• [Pixel coordinate grounding data]
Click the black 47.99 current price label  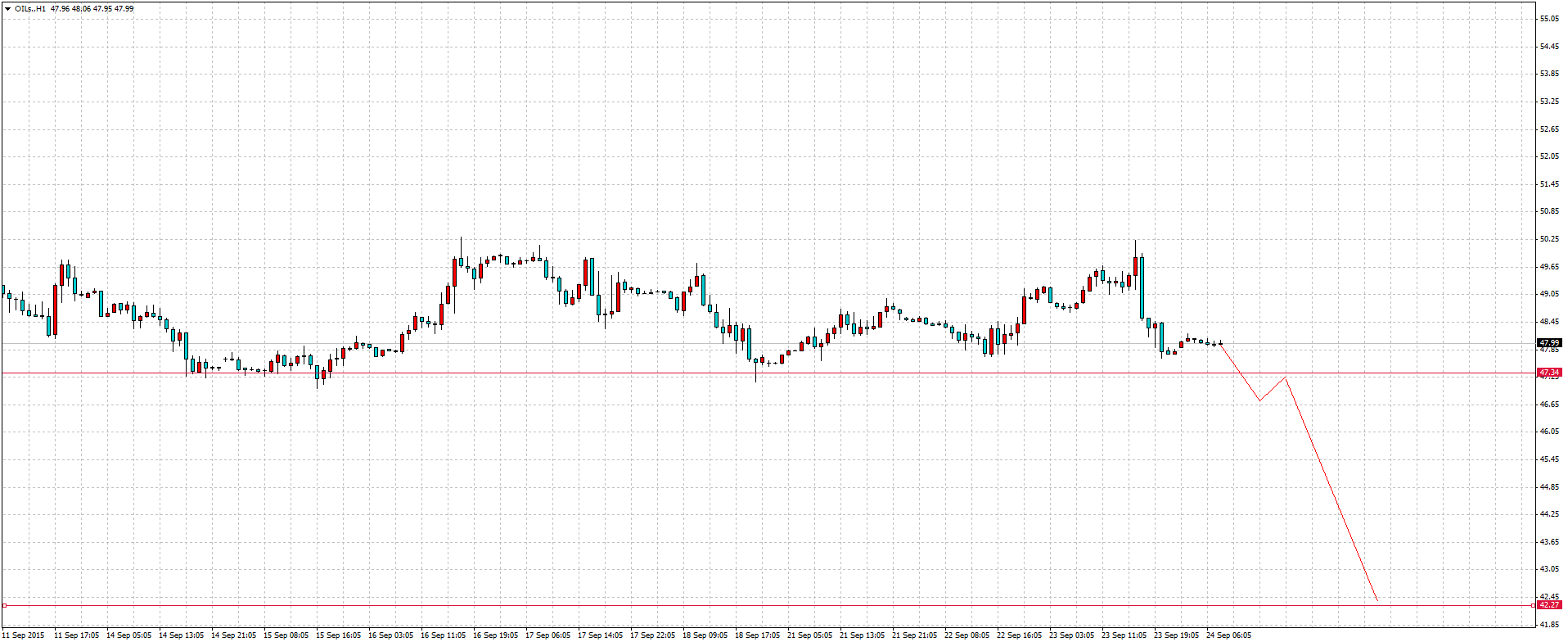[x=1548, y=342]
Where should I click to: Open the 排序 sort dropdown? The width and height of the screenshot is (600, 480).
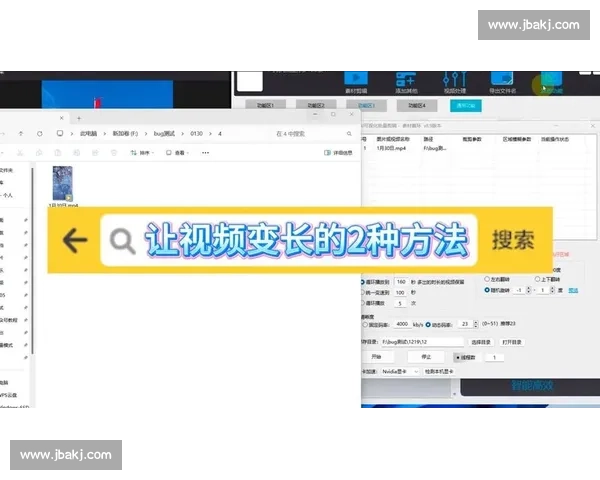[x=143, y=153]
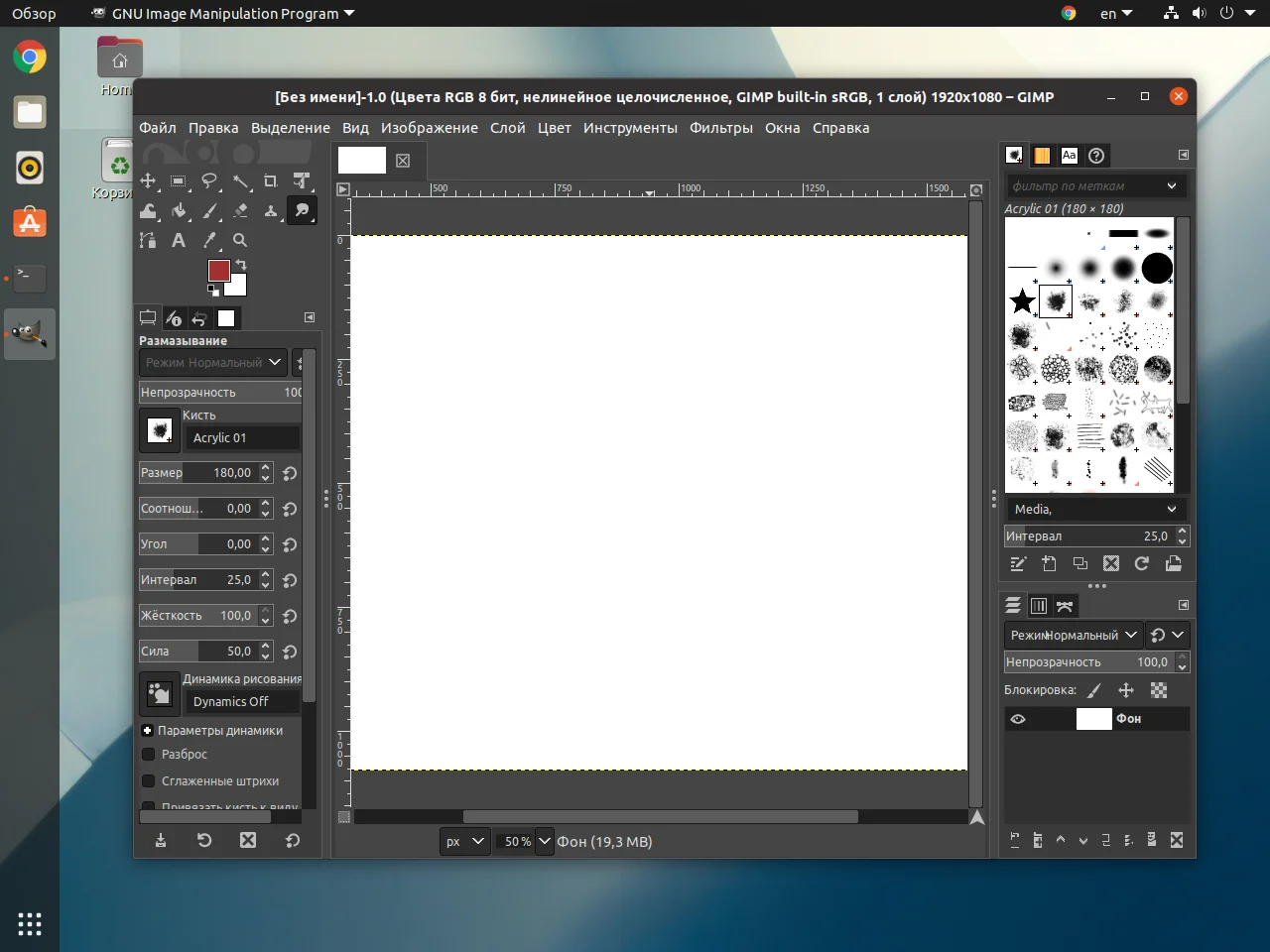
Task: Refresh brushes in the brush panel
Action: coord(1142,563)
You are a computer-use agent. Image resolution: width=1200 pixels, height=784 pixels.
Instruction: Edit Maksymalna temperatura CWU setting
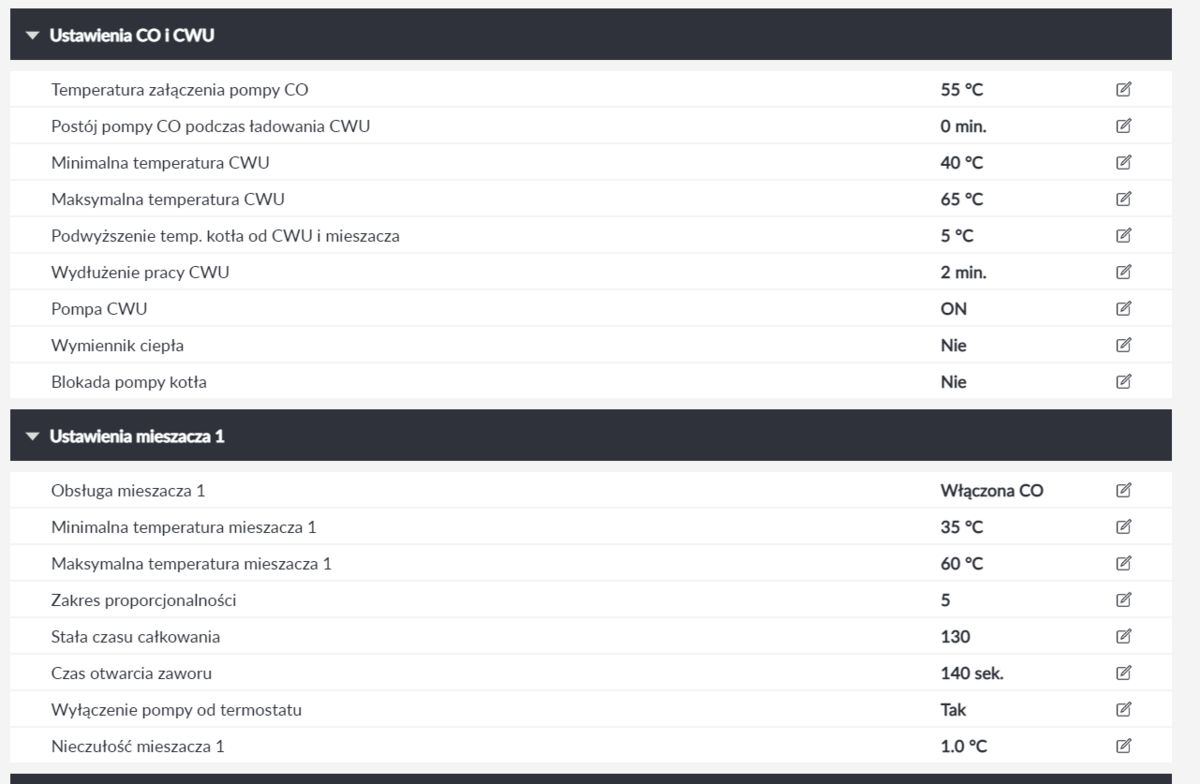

• [Assignment]
Only the lines from the one holding "You are a computer-use" through the last line of the records should be output, please, exactly and without any pictures.

• [Solution]
You are a computer-use agent. Image resolution: width=1200 pixels, height=784 pixels.
Instruction: Edit Maksymalna temperatura CWU setting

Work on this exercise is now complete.